Chat Completion API を呼び出すプログラムを chat_completion 関数として共通化しています。

def chat_completion(arguments):
    try:
        response = openai.chat.completions.create(**arguments)
        return response
    except Exception as e:
        print('Unable to generate ChatCompletion response')
        print(f'Exception: {e}')
        return e

chat 関数の実行

if __name__ == '__main__':
    # 1. ユーザーのプロンプトを messages に格納する
    user_prompt = input('■ User prompt: ')

    messages = []
    messages.append({
        'role': 'system',
        'content': "Don't make assumptions about what values to plug into functions. Ask for clarification if a user request is ambiguous."
    })
    messages.append({
        'role': 'user',
        'content': user_prompt
    })
 
    # 2. Function Calling に関数を設定する
    tools = []
    run_instances = {
        'type': 'function',
        'function': {
            'name': 'run_instances',
            'description': 'Run a new EC2 instance.',
            'parameters': {
                'type': 'object',
                'properties': {
                    'image_id': {
                        'type': 'string',
                        'description': 'The ID of the Amazon Resource Image (AMI). An AMI ID is required to launch an instance and must be specified here or in a launch template.'
                    },
                    'instance_type': {
                        'type': 'string',
                        'description': 'Instance family defined by AWS.',
                        'enum': ['t2.micro', 't2.small', 't3.micro', 't3.small']
                    },
                    'key_name': {
                        'type': 'string',
                        'description': 'The name of the non-empty key pair that will connect to the EC2 instance created here.'
                    }
                },
                'required': ['image_id', 'instance_type', 'key_name']
            },
        }
    }
    tools.append(run_instances)
 
    chat(messages, tools=tools)

1. ユーザーのプロンプトを messages に格納する

Chat Completion API で対話を行うためにメッセージを格納しています。システムプロンプトには以下の文言を記述しています。
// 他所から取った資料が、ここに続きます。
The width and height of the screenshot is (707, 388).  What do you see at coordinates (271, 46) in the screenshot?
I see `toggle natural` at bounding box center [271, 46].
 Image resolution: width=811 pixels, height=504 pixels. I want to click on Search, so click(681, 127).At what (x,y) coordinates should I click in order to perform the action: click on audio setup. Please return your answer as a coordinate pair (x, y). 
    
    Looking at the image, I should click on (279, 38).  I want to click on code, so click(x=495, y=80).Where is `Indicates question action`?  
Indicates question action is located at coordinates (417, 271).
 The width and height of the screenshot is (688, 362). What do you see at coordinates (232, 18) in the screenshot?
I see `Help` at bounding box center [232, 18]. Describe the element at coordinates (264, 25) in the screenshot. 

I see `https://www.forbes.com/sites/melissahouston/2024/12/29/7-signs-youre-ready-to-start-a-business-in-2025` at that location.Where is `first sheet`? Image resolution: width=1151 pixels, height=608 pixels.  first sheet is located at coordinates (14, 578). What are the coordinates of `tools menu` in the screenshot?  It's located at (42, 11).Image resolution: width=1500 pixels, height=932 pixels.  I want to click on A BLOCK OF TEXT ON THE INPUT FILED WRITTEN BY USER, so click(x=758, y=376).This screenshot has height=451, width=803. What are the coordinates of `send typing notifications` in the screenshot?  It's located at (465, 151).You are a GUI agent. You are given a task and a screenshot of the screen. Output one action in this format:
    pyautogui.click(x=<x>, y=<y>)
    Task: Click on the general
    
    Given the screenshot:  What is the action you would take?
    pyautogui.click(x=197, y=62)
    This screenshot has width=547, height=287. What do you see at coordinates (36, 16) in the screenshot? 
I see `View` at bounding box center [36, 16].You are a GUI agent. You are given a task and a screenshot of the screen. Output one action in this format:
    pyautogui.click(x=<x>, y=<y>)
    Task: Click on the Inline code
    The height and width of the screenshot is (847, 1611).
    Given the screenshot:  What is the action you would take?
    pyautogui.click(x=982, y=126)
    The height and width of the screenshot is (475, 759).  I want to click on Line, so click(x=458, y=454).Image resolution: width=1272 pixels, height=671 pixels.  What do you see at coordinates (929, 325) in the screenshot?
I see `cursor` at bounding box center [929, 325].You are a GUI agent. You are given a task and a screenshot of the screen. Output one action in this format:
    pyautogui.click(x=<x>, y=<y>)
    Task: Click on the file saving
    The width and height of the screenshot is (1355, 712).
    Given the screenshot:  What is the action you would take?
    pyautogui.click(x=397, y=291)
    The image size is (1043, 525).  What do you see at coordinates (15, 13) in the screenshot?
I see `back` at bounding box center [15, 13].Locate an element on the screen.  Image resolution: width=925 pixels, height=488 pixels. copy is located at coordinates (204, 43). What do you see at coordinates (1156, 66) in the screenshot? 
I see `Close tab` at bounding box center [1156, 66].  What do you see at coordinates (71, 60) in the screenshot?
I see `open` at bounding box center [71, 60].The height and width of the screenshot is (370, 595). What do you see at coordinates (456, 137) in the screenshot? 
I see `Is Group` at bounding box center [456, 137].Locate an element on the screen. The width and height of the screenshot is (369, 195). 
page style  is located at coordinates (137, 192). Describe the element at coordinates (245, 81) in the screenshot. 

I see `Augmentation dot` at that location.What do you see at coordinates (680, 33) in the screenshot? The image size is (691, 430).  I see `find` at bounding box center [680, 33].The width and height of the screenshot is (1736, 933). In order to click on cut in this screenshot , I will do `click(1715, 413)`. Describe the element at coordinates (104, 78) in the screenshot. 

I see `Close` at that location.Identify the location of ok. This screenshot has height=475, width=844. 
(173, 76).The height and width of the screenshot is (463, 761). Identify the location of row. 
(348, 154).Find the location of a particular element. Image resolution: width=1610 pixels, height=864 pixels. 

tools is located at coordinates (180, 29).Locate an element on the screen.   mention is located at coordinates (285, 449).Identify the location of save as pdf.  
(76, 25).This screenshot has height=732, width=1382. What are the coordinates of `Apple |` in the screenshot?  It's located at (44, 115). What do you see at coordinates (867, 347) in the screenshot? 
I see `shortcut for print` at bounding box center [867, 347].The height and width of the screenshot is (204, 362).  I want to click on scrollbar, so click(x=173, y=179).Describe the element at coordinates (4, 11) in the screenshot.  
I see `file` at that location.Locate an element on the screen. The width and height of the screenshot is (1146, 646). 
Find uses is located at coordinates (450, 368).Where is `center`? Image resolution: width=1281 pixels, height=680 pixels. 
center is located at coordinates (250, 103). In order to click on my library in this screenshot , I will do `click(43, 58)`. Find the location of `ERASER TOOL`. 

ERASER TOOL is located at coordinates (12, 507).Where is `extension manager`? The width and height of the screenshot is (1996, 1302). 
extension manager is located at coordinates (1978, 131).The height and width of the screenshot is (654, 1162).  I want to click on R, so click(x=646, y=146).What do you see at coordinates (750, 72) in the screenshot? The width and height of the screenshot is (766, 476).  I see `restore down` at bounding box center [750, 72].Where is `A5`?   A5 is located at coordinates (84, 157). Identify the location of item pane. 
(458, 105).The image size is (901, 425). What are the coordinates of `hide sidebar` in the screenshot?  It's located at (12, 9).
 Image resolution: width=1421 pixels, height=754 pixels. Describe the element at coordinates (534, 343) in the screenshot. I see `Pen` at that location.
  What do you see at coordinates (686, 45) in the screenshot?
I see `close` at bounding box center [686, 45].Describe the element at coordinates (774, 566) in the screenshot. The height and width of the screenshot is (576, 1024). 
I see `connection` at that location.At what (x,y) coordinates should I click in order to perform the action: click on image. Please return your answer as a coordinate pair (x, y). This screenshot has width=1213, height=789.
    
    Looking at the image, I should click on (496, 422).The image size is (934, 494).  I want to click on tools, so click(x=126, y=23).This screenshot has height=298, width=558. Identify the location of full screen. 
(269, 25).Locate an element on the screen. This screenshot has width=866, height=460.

Don't make assumptions about what values to plug into functions. Ask for clarification if a user request is ambiguous.

関数にどのような値を差し込むべきかについて、勝手に決めつけないこと。ユーザーの要求があいまいな場合は、説明を求めること。

How to call functions with chat models に記載の内容と同様です。ユーザーが入力していない必要な値を、GPT 側で勝手に作成しないこと、不明瞭な場合はユーザーに確認することを伝えています。

2. Function Calling に関数を設定する

run_instances で定義しているのが Function Calling に設定する関数です。指定のスキーマに従って関数を定義します。基本的にはパラメータ名、パラメータの型、パラメータの説明を記載し、GPT にどのようなパラメータをユーザーに要求するのかを伝えます。required キーを使用することで、必須なパラメータを伝えることもできます。ここではインスタンスの起動に必要な3つのパラメータ全てを必須としています。

さいごに

Function Calling を利用してユーザーとの対話から EC2 インスタンスの起動に必要なパラメータを抽出し、実際に起動してみました。モデルやプロンプトの内容によって、うまく引数が設定されないケースがありました。今回は GPT-4 を利用しており、高確率で意図した振る舞いを見せてくれました。今後はこの辺りの振る舞いについても調査してみたいと思います。